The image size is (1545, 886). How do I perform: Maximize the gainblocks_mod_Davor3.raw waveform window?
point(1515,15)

****************************************

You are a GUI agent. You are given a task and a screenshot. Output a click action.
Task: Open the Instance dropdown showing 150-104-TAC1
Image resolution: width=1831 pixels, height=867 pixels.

****************************************

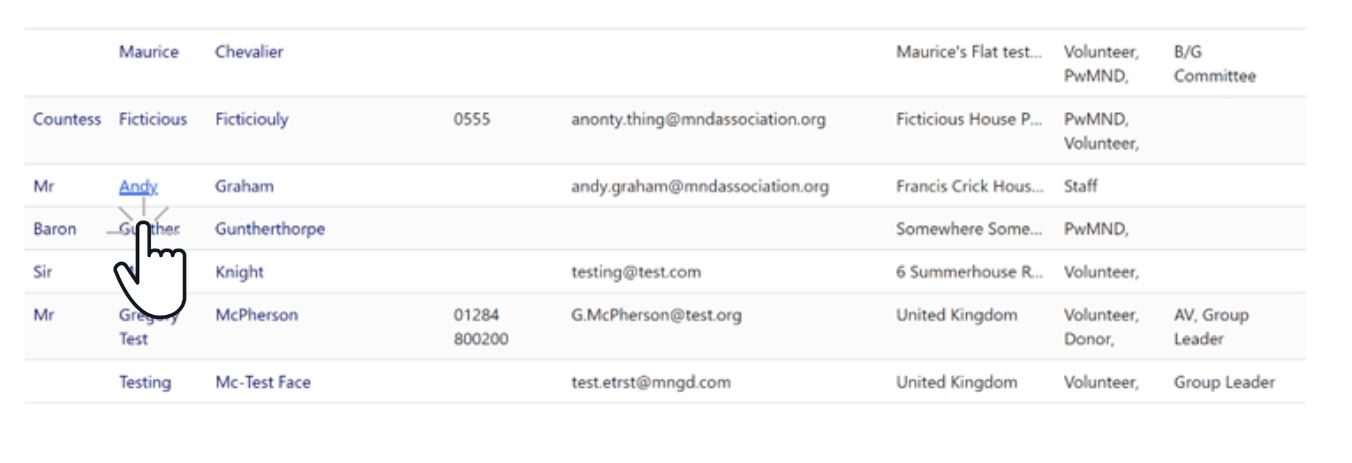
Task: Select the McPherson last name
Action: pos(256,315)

****************************************

__Problem to solve__
Nothing but the lines above from the one containing "You are a GUI" through the one containing "Image resolution: width=1831" should appear in the answer, each repeated exactly.

__Result of this task__
You are a GUI agent. You are given a task and a screenshot. Output a click action.
Task: Open the Instance dropdown showing 150-104-TAC1
Image resolution: width=1831 pixels, height=867 pixels.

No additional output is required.